Monday, April 23, 2012

Highlighting on a iPad to Copy & Paste

Discussing the new iPad and all its lovely features, someone asked a very good question - without a mouse, how do you highlight, copy and paste with touch screens? As one heavily dependant on using a mouse, it gave me pause. Fortunately, so many people love to show and tell, it was fairly easy to come up with the answer. For for all you iPad users out there, here are a couple of brief but good explanations. Check out these links: Select, copy and paste depending on the app and Highlighting made easy.

Thursday, March 15, 2012


Please keep visiting our Tech Blog as we add screencast tutorials on a variety of topics.
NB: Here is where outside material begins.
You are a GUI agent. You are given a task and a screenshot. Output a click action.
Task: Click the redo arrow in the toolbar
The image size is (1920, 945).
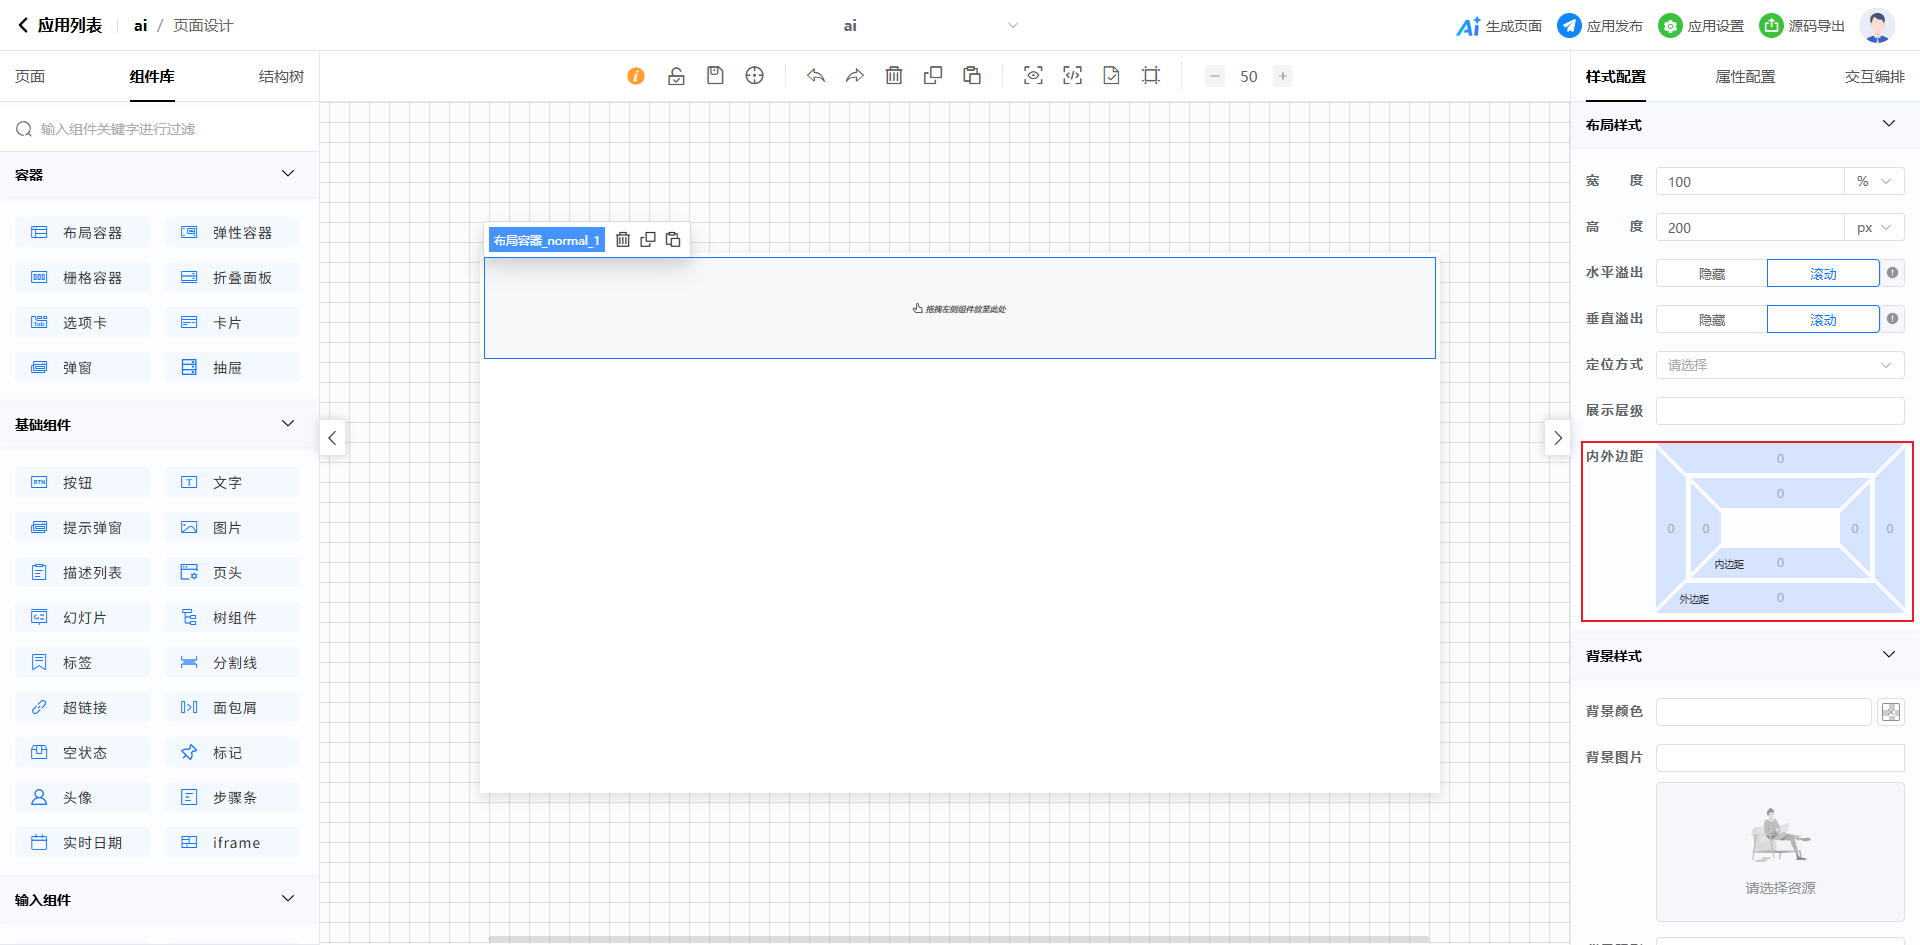(x=855, y=76)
Last week we had a wonderful demonstration on how to use Facebook and it raised a good question - how do you create a Facebook account? Well, clearly we can't stand over your shoulder to take you through it step-by-step, but we can create a step-by-step tutorial, right here on this site, to show you exactly what to do. As new questions arise, we'll add tutorials that not only explain (that's soooo paper technology), but also show you exactly what to do. Please leave comments for tutorials you'd like to see in future.

Next Computer Club meeting features the iPad. If you've thought about investing and just need to know more before you buy, or you have one and want to use it like they do in the movies, come to the meeting on April 4 at 6:30 p.m.
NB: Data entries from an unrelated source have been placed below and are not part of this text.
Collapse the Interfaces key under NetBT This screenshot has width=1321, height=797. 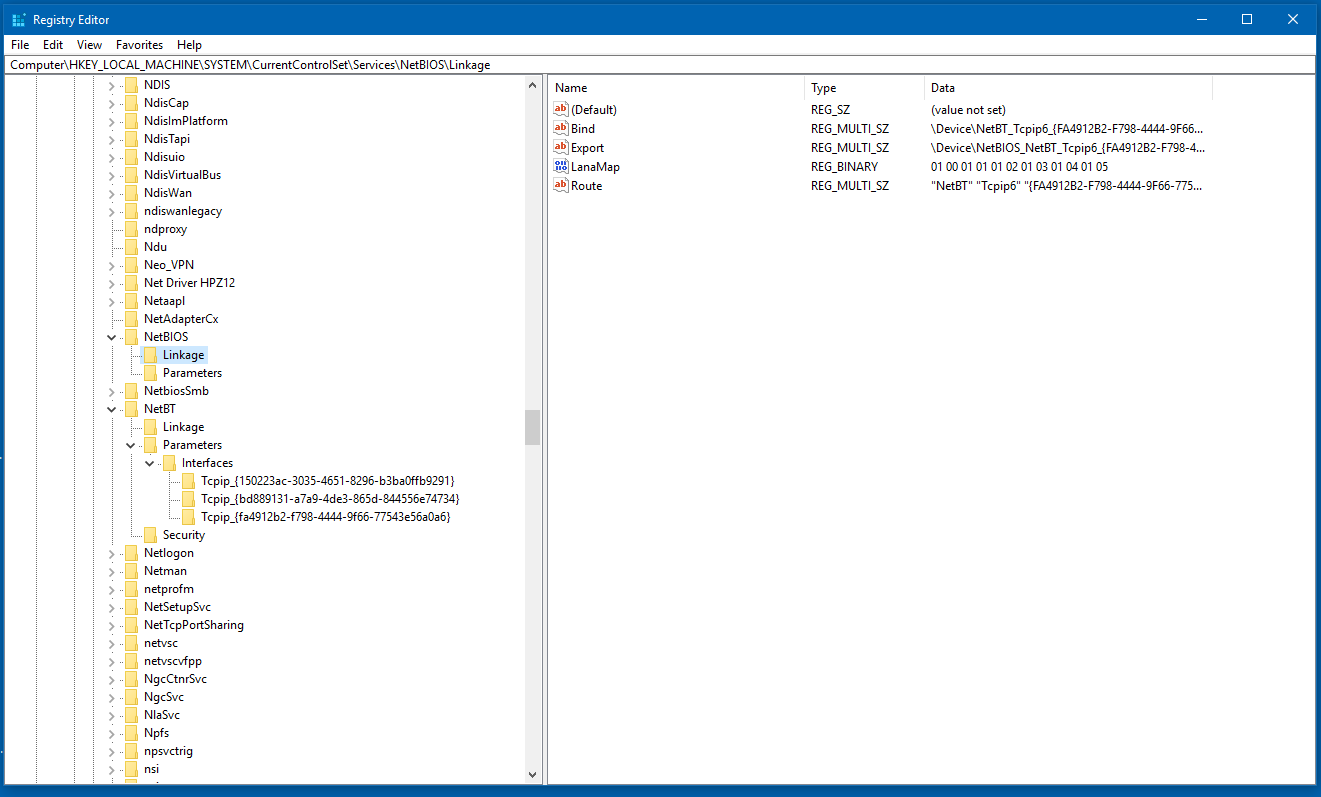(149, 463)
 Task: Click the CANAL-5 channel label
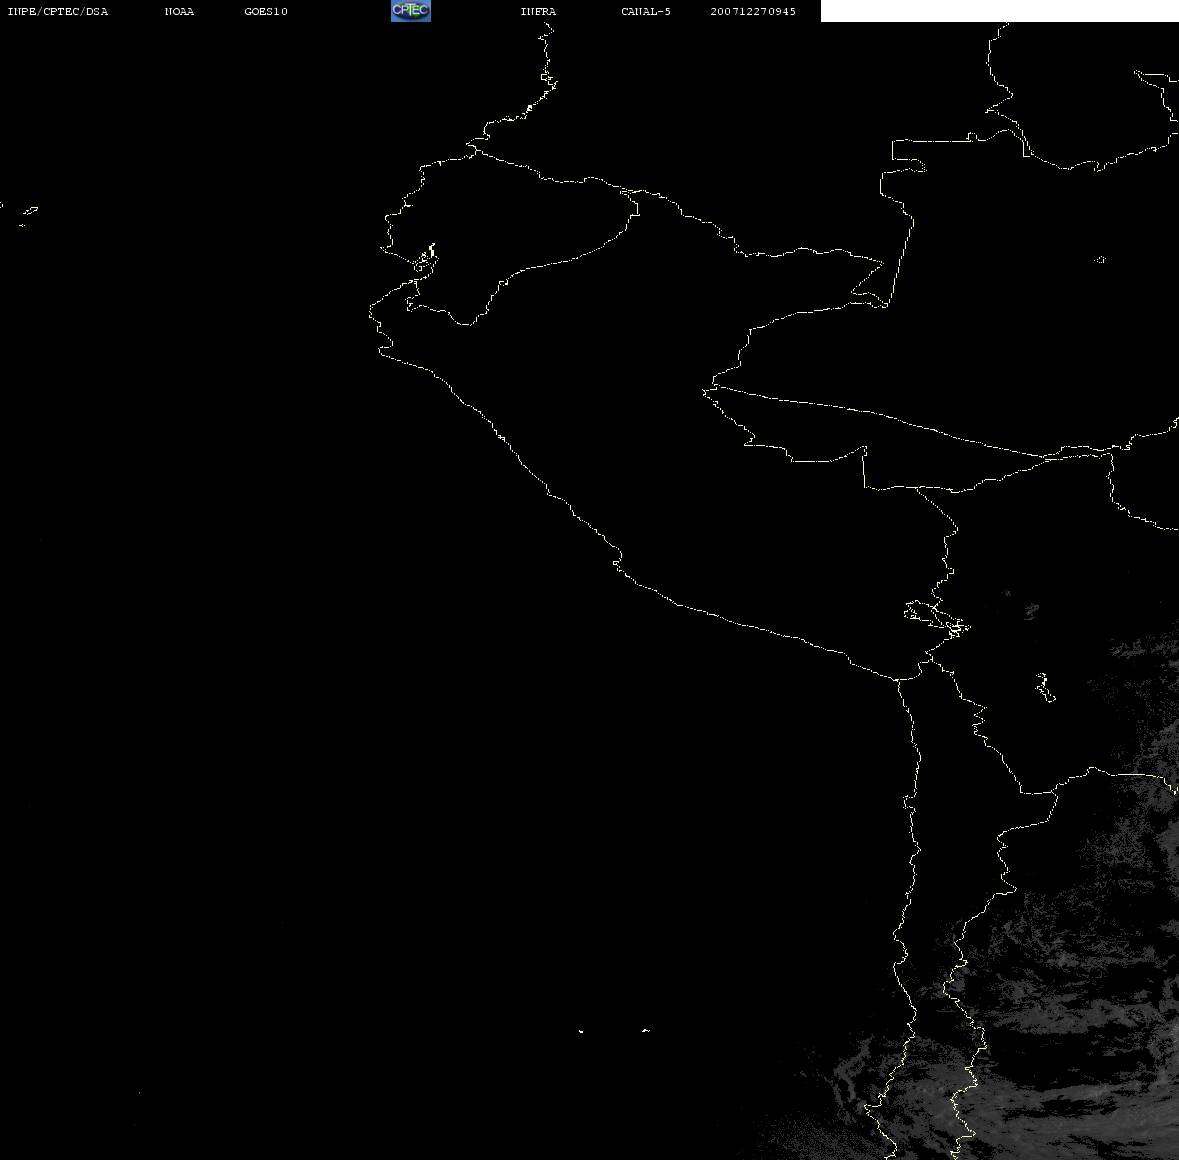click(x=646, y=12)
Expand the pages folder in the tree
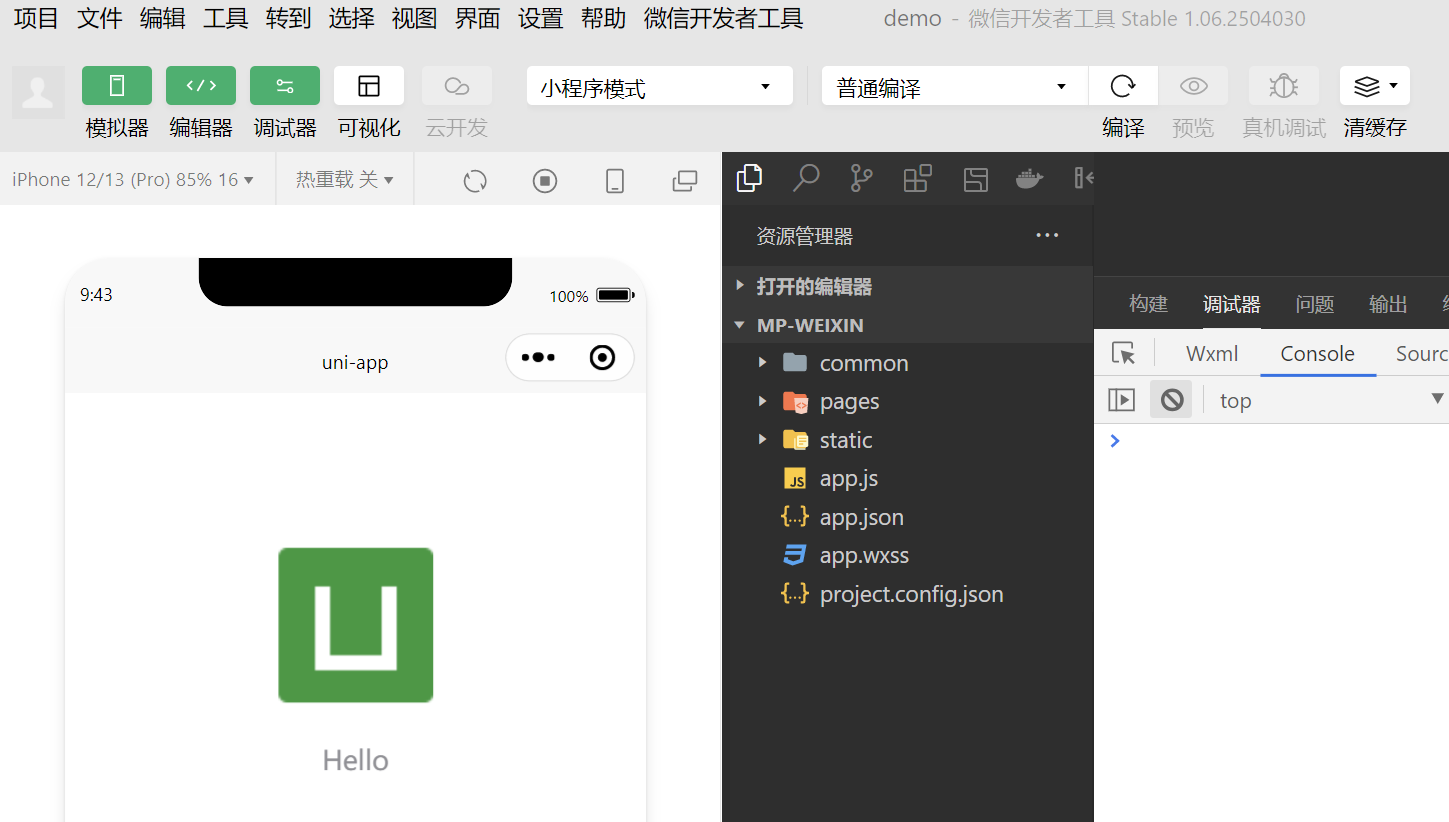This screenshot has width=1449, height=822. (x=763, y=401)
Saturday, February 11, 2012

Computer Club is Up and Running

Ten intrepid techies or techie wannabes attended our first Computer Club Meeting on February 1, 2012 to plan for the direction of future meetings. March will feature using Facebook. Even if you've only read about Facebook in the news and you don't know what all the fuss is about, this is a worthwhile demonstration. Might even open some eyes and possibilities. Join us! It's fun, informative and next month there will be snacks.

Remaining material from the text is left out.